▶ TASK GOAL
Copy out every line of the data that follows, exactly.

▶ DATA EXTRACT
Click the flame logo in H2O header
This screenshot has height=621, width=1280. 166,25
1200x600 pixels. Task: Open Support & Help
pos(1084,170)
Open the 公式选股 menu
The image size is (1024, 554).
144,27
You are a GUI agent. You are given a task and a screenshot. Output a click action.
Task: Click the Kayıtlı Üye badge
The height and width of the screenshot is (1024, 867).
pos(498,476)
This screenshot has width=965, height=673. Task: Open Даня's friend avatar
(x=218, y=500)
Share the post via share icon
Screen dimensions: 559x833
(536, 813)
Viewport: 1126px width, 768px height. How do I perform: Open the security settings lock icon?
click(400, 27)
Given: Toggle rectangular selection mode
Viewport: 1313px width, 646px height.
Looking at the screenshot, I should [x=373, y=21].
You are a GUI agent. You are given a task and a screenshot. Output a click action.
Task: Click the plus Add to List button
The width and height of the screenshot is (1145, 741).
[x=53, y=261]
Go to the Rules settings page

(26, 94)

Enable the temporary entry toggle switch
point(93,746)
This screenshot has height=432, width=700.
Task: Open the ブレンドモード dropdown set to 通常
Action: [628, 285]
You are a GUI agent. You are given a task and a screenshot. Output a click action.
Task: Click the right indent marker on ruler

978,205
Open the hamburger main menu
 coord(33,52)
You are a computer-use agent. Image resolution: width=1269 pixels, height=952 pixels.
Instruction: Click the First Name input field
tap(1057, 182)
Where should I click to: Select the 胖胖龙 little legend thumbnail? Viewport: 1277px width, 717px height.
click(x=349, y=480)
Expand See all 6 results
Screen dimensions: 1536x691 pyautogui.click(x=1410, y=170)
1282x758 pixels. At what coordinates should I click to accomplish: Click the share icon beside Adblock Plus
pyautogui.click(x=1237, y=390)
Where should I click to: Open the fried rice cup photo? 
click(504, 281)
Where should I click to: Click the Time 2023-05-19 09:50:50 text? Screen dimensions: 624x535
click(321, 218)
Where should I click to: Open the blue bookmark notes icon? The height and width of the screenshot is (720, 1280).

▶ FINISHED EXERCISE
Click the flame logo in H2O header
This screenshot has height=621, width=1280. 166,25
1200x600 pixels. Task: Open Support & Help
pos(1084,170)
Open the 公式选股 menu
The image size is (1024, 554).
144,27
You are a GUI agent. You are given a task and a screenshot. Output a click action.
Task: Click the Kayıtlı Üye badge
The height and width of the screenshot is (1024, 867).
pos(498,476)
This screenshot has width=965, height=673. Task: Open Даня's friend avatar
(x=218, y=500)
Share the post via share icon
Screen dimensions: 559x833
(536, 813)
Viewport: 1126px width, 768px height. How do I perform: Open the security settings lock icon?
click(400, 27)
Given: Toggle rectangular selection mode
Viewport: 1313px width, 646px height.
Looking at the screenshot, I should [x=373, y=21].
You are a GUI agent. You are given a task and a screenshot. Output a click action.
Task: Click the plus Add to List button
The width and height of the screenshot is (1145, 741).
[x=53, y=261]
Go to the Rules settings page

(26, 94)

Enable the temporary entry toggle switch
point(93,746)
This screenshot has height=432, width=700.
Task: Open the ブレンドモード dropdown set to 通常
Action: [628, 285]
You are a GUI agent. You are given a task and a screenshot. Output a click action.
Task: Click the right indent marker on ruler

978,205
Open the hamburger main menu
 coord(33,52)
You are a computer-use agent. Image resolution: width=1269 pixels, height=952 pixels.
Instruction: Click the First Name input field
tap(1057, 182)
Where should I click to: Select the 胖胖龙 little legend thumbnail? Viewport: 1277px width, 717px height.
click(x=349, y=480)
Expand See all 6 results
Screen dimensions: 1536x691 pyautogui.click(x=1410, y=170)
1282x758 pixels. At what coordinates should I click to accomplish: Click the share icon beside Adblock Plus
pyautogui.click(x=1237, y=390)
Where should I click to: Open the fried rice cup photo? 
click(504, 281)
Where should I click to: Click the Time 2023-05-19 09:50:50 text? Screen dimensions: 624x535
click(321, 218)
Where should I click to: Open the blue bookmark notes icon? The height and width of the screenshot is (720, 1280).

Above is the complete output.